加速度センサーやジャイロスコープなど微小な装置の駆動部として使用されるマイクロマシンは,凝着力 (複数の物質が互いにくっつこうとする力) の影響が非常に大きく,その部分に生じる摩擦力が増大すると駆動部の運動が大きく阻害されるため,摩擦を低減させる必要がある。
また,摩擦力の増減を制御することができれば,マイクロマシンの運動自体の制御につながり,用途の拡大や機能性の向上が期待できる。これまで,摩擦力の低減により運動性能を向上させる目的で,マイクロマシンの主な材料であるシリコン基材にダイヤモンドライクカーボン,自己組織化単分子膜,フッ素系有機膜などをコーティングする技術が注目されてきた。
しかし,これらのコーティングは,一旦材料が決まると,その材料の組み合わせに起因して摩擦係数が決定されるために,コーティング後に摩擦力を制御することは困難だった。
研究グループは,真空中において有機分子にレーザー光を照射することにより,それら分子を電子励起状態にし,固体基板との間に生ずる凝着力を変化させ,摩擦力の大きさを変化させることが可能であるかという点に着目し研究を行なった。

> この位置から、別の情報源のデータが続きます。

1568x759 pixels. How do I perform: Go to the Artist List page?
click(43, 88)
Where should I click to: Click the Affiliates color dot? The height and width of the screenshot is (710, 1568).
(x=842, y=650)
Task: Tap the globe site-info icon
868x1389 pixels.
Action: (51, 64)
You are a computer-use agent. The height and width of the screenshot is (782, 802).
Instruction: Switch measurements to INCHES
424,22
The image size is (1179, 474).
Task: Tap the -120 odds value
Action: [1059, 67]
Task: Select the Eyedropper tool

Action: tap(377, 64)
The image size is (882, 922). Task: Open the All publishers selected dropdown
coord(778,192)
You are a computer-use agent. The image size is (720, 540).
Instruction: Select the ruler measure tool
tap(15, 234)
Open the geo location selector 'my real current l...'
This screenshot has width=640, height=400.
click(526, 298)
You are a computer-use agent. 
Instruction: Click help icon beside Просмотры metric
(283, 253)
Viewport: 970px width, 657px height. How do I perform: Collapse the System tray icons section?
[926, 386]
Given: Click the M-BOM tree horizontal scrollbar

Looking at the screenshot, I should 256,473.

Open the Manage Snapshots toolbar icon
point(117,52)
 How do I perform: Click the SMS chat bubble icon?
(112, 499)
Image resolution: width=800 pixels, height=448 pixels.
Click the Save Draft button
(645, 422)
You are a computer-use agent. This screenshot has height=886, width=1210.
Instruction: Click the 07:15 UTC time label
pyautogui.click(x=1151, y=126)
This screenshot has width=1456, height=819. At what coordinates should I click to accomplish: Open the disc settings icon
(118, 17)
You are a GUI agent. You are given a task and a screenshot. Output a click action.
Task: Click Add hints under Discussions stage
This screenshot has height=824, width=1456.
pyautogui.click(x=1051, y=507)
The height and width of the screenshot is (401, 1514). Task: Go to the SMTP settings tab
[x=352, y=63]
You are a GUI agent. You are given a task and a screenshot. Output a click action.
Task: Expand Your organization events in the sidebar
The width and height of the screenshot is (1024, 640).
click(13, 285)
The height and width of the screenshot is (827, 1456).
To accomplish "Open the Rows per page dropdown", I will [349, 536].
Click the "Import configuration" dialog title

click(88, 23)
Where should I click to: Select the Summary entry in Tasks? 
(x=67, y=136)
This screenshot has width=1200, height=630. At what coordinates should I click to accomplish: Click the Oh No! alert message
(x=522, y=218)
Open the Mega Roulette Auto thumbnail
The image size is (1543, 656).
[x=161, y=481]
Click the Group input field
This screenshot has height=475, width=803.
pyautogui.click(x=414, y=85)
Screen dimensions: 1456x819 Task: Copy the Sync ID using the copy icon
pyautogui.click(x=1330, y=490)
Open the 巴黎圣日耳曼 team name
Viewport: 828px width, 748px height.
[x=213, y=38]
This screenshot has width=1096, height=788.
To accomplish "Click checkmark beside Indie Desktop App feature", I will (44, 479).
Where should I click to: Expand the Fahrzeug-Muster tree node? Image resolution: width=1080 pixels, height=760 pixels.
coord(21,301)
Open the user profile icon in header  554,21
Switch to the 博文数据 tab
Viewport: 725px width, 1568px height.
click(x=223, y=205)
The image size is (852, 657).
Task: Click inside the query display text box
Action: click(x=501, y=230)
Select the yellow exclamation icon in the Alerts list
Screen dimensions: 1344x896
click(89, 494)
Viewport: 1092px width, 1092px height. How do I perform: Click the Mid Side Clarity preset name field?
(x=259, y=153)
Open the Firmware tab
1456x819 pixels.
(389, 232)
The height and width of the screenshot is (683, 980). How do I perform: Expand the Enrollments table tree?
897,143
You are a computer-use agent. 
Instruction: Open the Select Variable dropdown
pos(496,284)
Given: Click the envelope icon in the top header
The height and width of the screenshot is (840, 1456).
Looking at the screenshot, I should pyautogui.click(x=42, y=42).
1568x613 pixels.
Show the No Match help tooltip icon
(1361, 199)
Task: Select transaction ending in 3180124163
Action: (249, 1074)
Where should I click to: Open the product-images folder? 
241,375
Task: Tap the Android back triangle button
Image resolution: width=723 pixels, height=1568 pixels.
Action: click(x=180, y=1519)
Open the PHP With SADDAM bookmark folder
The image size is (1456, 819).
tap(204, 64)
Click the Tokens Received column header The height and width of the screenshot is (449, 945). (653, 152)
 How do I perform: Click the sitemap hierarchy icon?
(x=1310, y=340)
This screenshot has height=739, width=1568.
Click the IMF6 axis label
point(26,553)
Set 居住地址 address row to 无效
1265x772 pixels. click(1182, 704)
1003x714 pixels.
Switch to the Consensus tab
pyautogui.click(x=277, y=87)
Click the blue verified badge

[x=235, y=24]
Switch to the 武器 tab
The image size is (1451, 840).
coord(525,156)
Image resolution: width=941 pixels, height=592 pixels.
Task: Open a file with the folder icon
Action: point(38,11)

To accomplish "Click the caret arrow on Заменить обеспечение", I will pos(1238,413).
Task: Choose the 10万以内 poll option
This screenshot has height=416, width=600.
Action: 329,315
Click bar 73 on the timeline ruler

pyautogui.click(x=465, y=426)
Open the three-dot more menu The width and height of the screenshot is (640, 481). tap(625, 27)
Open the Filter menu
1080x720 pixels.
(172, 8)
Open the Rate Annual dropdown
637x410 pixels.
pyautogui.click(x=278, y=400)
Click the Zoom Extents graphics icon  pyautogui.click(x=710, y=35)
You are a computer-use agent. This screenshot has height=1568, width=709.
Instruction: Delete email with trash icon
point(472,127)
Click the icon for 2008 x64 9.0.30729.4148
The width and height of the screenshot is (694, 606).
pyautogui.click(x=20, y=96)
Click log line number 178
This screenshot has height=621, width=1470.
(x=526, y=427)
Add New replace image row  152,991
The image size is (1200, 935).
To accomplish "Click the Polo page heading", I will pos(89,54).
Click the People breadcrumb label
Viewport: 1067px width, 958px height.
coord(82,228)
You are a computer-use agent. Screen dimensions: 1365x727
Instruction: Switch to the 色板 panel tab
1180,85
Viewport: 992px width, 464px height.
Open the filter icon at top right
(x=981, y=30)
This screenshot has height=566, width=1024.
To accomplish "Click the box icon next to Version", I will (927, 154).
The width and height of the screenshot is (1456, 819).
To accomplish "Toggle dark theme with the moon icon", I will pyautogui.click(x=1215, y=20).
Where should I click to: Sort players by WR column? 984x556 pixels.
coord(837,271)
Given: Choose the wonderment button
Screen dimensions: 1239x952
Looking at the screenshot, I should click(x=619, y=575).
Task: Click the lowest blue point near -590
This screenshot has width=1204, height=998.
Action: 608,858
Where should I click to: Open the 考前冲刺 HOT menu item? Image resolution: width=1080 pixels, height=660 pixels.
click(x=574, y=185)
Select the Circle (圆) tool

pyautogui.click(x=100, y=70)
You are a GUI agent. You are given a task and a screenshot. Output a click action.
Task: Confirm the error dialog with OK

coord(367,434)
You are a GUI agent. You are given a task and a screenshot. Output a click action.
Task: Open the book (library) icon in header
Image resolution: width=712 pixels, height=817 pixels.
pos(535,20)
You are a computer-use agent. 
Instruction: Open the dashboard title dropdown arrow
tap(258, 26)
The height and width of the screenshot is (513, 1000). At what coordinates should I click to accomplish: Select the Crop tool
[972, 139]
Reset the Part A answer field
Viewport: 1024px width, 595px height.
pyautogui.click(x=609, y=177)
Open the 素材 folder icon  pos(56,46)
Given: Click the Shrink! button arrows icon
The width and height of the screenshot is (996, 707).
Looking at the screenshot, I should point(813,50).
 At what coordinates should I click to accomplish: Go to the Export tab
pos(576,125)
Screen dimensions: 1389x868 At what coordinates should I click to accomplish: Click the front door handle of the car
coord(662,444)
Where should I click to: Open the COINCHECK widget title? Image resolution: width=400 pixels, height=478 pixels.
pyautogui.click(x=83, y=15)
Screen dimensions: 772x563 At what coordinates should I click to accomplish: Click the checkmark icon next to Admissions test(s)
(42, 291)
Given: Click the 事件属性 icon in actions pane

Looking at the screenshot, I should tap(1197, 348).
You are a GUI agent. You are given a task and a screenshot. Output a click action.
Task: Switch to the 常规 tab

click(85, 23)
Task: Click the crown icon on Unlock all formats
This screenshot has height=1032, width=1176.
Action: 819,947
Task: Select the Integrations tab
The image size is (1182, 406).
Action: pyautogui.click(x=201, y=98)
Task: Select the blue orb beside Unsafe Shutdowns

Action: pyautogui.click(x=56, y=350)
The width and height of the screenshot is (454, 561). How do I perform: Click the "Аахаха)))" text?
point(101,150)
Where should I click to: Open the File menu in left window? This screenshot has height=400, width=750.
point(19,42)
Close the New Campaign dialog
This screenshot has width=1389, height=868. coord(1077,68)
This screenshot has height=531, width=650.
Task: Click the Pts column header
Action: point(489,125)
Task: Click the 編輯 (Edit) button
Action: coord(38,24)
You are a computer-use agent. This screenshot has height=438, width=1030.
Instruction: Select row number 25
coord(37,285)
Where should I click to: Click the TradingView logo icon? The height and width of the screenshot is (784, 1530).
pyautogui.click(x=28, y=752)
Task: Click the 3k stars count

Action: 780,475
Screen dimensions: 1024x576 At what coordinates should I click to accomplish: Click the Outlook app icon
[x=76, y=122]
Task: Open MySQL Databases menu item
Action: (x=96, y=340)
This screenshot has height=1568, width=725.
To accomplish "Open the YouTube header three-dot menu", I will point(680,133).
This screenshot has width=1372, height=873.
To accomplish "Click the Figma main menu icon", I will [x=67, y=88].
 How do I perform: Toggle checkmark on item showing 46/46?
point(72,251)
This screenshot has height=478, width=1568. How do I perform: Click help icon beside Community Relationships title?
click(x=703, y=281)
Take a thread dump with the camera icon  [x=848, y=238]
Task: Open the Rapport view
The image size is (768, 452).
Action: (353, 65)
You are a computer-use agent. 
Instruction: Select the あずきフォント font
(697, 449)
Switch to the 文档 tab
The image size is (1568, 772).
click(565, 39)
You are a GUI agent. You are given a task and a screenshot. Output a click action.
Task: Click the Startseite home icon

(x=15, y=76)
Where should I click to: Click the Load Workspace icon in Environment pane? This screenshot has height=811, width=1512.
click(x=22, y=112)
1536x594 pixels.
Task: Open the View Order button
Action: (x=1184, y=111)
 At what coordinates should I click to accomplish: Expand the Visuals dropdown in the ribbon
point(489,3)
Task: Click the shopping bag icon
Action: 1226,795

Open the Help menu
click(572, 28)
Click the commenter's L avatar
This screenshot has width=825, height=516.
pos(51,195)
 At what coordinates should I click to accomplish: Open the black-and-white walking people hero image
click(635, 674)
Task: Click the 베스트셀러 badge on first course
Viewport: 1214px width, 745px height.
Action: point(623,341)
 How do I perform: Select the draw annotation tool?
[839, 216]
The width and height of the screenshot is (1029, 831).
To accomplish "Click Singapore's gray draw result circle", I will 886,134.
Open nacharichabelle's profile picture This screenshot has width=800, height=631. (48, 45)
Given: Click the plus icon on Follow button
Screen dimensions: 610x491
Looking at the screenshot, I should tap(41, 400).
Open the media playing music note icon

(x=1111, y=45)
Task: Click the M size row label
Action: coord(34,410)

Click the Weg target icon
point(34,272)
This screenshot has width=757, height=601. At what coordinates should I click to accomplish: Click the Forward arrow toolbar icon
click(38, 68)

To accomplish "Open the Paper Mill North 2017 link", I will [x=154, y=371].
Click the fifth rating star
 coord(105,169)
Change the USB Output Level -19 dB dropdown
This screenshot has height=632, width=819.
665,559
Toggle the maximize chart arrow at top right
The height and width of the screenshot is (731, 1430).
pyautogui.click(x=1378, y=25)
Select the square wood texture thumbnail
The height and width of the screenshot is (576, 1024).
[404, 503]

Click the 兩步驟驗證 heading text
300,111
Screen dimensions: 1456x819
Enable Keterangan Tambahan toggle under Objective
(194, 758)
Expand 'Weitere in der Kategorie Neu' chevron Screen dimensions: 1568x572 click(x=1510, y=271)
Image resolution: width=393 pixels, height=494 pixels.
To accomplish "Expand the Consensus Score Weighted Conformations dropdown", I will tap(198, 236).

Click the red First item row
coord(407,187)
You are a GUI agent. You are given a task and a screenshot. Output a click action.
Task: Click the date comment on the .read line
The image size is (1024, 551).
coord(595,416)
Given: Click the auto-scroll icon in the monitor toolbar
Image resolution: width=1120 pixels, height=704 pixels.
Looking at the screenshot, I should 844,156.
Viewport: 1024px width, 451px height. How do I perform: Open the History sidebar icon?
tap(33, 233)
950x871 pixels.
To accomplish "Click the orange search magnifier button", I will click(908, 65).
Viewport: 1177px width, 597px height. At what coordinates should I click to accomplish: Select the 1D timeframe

有機分子をコーティングしたカンチレバー (片持ち梁) 探針とサファイア基板との間で生じる摩擦力の大きさを,走査型プローブ顕微鏡技術の一つである摩擦力モードを用いて測定したところ,レーザー光を測定場所に照射することで,摩擦力が約15%増大することを明らかにした。さらに,レーザー光のON-OFFにより繰り返し摩擦力を増減することができた。
今回見出された光による摩擦力制御は,マイクロマシンの運動制御を可能としたり,摩擦の基礎メカニズムの解明に寄与する結果だとしている。また,今回は光によるナノレベルの摩擦力の制御だが,今後はマクロレベルの摩擦現象の制御へも展開されることが期待できるという。